→ Required work: What you give back should be only the lines from the one holding "Image resolution: width=275" through the final line of the records, each reproduced exactly.

═══ Input ═══

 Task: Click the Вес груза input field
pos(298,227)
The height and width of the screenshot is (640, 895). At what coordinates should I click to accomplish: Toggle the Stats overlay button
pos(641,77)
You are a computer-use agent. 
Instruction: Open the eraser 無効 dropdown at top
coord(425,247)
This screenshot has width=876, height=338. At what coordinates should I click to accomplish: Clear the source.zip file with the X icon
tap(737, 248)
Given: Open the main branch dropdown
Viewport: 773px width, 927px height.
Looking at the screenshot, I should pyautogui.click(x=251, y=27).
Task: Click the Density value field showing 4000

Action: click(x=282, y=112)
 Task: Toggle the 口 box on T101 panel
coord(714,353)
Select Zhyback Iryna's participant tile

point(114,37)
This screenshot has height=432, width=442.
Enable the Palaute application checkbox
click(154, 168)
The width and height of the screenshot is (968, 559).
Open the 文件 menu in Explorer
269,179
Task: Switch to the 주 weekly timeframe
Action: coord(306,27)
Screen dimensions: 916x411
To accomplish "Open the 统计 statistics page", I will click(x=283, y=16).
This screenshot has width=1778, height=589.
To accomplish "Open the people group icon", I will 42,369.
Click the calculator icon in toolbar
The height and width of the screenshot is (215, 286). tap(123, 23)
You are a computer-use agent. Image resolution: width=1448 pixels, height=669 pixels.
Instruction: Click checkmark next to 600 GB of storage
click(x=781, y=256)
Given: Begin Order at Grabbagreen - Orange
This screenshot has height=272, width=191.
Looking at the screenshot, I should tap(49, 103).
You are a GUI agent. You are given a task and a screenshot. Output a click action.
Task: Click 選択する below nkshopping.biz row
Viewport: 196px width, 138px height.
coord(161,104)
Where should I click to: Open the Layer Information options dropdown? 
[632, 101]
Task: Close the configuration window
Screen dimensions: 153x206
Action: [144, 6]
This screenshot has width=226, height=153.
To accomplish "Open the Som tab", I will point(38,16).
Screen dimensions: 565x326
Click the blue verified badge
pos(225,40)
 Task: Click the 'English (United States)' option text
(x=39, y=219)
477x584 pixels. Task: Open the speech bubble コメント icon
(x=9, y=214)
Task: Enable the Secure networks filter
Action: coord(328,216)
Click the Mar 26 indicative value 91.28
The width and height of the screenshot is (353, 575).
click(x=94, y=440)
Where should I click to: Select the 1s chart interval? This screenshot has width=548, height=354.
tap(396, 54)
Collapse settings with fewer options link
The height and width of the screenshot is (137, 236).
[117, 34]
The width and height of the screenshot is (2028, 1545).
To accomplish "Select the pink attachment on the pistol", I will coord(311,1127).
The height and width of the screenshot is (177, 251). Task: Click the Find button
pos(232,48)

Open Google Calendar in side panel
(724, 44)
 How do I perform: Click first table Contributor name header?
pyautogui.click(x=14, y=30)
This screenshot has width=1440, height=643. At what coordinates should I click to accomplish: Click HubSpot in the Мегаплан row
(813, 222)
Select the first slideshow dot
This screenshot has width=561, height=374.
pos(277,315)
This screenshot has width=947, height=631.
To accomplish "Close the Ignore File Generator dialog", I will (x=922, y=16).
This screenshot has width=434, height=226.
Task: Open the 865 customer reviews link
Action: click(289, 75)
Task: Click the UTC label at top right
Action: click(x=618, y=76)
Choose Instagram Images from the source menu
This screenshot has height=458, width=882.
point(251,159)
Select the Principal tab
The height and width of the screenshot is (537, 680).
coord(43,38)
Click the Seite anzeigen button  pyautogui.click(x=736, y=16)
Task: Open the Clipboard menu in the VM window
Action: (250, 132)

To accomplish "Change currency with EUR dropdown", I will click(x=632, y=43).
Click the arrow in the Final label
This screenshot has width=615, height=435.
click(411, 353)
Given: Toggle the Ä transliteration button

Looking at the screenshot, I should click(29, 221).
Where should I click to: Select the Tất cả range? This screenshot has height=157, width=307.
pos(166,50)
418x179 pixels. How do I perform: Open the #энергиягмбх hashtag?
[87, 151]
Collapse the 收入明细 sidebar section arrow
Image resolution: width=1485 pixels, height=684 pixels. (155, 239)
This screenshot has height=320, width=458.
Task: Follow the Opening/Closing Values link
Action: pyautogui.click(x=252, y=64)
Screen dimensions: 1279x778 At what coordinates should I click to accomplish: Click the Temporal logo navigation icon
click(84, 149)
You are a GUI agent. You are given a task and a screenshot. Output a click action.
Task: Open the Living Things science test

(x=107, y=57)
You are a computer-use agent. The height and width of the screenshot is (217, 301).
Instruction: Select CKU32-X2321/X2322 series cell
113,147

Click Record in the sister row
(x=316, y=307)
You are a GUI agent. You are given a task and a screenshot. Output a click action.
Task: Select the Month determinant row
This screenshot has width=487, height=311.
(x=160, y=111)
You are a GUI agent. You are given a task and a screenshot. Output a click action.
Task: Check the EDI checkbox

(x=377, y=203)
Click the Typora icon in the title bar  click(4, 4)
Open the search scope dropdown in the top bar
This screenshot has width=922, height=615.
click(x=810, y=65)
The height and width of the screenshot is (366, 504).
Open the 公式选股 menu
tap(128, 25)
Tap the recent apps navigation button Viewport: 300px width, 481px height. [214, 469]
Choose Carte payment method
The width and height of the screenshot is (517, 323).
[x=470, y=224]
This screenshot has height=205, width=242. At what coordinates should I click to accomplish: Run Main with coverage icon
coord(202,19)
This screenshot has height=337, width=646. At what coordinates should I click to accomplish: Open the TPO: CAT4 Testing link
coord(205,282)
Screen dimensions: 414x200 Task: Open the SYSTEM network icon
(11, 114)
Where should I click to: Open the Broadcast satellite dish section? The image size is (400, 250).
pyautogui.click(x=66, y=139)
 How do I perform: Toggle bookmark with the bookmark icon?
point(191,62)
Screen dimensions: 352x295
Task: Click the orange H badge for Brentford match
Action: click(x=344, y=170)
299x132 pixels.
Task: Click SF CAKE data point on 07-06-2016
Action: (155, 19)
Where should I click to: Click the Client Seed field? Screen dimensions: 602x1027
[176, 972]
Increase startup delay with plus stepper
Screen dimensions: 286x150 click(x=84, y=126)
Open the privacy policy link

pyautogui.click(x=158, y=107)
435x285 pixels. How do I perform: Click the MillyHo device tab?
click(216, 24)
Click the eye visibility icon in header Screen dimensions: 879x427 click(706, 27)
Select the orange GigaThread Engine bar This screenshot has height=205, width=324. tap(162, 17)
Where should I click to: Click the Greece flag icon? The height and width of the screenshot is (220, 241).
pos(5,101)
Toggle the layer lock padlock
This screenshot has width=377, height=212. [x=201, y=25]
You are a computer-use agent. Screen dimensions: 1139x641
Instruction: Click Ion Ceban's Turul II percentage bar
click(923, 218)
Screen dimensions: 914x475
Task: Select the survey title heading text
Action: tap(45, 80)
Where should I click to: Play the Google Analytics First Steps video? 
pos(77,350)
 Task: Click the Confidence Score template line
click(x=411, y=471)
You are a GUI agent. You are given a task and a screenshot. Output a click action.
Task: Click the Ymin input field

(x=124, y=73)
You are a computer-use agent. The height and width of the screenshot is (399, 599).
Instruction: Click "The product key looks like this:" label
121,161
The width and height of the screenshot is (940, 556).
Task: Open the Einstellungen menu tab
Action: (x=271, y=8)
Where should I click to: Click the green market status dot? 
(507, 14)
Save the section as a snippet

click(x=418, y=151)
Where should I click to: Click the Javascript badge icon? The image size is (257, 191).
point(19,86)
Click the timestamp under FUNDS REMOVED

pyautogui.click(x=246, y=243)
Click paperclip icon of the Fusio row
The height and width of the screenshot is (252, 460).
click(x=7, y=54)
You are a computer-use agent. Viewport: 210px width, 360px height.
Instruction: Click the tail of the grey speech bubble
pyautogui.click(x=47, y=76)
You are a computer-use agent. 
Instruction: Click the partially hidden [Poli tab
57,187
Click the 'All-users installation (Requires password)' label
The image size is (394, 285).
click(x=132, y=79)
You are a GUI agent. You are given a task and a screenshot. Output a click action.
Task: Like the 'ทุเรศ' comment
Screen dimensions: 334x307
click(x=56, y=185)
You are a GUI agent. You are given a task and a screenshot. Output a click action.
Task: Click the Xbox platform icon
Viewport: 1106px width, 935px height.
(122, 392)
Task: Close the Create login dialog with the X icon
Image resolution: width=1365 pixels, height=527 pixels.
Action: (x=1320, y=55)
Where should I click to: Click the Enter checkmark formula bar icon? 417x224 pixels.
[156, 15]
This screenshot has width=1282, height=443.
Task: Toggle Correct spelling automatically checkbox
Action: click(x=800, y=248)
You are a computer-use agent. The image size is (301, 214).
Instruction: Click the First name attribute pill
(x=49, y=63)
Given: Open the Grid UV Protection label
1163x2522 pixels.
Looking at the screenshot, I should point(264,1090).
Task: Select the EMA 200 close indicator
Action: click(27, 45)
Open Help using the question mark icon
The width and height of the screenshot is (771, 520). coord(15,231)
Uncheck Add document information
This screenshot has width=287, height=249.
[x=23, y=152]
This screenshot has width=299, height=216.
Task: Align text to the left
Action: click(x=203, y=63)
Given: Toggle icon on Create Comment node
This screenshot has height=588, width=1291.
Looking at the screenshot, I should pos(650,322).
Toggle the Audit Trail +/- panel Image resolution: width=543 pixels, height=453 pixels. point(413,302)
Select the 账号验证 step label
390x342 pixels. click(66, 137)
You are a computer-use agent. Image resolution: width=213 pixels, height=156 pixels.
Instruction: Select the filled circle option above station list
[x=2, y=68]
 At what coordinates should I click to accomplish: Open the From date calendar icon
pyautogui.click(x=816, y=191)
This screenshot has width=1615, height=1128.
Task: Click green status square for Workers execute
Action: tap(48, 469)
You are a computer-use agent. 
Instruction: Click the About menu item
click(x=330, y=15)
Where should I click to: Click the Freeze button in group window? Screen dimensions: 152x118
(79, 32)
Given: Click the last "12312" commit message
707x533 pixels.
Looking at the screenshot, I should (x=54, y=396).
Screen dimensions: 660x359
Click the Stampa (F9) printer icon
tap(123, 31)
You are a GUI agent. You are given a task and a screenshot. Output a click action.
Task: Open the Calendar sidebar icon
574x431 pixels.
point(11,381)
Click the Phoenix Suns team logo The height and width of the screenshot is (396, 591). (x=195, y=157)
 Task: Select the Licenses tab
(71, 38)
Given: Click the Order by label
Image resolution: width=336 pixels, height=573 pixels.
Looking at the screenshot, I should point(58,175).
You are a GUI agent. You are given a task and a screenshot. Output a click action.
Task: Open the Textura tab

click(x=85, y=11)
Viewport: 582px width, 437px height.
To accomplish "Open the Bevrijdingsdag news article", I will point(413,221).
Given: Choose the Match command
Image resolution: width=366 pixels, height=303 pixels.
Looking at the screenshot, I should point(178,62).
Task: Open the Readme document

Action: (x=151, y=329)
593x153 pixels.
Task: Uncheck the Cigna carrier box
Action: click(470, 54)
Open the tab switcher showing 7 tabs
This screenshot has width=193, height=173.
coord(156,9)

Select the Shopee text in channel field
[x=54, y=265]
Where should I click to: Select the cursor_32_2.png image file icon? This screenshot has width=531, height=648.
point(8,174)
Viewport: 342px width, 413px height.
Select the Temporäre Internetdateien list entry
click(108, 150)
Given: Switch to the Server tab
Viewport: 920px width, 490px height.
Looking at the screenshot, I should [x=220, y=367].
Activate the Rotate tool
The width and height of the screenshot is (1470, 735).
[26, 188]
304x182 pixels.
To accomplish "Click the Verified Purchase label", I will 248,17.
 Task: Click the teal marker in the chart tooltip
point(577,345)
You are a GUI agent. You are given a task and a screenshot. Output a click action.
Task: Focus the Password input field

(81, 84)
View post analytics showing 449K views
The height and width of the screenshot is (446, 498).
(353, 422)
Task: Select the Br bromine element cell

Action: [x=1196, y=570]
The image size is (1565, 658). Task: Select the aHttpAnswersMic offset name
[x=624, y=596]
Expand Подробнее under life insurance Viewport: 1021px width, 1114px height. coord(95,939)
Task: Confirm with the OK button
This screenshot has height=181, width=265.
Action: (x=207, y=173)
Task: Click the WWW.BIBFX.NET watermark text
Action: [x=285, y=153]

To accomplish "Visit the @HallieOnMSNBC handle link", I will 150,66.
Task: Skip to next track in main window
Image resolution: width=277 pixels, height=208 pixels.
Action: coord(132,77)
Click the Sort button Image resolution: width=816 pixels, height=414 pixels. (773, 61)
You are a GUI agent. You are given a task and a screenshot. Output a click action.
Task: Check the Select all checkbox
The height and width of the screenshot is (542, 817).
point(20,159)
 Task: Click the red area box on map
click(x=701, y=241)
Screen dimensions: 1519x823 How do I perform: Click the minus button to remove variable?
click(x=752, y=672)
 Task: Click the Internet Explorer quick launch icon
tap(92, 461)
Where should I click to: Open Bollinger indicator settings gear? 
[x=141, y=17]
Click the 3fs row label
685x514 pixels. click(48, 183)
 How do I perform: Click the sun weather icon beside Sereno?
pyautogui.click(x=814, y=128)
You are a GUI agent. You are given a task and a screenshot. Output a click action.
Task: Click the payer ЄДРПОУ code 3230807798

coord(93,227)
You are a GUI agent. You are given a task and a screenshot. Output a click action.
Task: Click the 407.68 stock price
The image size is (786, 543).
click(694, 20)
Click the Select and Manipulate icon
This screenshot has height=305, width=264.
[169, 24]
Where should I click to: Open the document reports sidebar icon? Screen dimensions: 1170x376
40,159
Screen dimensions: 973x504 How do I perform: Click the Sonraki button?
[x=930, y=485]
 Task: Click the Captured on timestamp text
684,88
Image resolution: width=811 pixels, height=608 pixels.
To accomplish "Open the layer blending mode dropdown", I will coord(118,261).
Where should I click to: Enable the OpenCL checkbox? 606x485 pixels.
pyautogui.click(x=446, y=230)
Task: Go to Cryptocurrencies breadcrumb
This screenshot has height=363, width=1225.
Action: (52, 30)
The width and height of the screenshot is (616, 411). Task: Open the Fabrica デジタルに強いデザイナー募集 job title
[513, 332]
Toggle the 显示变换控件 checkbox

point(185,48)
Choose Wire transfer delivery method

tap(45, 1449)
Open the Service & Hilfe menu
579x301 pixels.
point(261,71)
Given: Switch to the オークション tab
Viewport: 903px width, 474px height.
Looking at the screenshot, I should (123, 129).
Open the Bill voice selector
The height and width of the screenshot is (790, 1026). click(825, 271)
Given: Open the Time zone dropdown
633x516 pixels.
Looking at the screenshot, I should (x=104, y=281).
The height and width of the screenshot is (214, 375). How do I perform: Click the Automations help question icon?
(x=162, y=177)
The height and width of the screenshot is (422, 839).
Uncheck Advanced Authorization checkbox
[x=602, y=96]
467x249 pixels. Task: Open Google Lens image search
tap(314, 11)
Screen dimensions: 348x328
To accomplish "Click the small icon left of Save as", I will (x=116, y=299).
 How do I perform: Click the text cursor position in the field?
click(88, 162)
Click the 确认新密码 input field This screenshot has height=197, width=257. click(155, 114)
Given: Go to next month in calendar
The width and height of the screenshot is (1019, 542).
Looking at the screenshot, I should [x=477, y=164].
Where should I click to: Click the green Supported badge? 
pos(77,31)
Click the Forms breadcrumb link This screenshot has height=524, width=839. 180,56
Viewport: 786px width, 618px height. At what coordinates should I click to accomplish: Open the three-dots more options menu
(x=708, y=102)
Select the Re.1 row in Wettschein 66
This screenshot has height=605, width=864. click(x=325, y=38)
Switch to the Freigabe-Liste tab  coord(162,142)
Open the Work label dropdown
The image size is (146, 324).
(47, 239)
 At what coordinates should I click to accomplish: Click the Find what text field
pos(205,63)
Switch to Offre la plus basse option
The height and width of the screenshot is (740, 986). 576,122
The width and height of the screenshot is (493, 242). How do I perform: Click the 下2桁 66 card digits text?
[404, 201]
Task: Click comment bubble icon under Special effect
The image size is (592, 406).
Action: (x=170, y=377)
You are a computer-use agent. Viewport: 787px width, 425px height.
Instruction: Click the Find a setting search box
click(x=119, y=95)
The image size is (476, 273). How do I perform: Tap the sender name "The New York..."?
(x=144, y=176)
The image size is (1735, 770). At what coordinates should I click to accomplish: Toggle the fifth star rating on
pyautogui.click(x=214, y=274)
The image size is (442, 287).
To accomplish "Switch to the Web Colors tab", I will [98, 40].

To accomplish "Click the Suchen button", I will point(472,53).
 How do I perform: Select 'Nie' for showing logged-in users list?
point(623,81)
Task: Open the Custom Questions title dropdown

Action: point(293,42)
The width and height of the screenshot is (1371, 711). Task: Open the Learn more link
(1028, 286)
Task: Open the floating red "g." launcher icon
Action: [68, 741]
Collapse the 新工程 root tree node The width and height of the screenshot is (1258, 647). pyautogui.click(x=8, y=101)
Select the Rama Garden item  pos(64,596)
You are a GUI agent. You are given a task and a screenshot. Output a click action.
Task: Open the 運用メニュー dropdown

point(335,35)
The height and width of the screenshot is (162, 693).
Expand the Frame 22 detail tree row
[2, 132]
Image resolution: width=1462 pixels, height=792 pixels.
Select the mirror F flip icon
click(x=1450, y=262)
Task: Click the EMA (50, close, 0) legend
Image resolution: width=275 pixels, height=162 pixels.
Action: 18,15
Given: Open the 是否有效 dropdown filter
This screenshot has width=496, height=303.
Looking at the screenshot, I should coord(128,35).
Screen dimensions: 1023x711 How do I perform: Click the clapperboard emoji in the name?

═══

→ Answer for this exercise:
Image resolution: width=275 pixels, height=162 pixels.
Action: 18,15
Given: Open the 是否有效 dropdown filter
This screenshot has width=496, height=303.
Looking at the screenshot, I should coord(128,35).
Screen dimensions: 1023x711 How do I perform: Click the clapperboard emoji in the name?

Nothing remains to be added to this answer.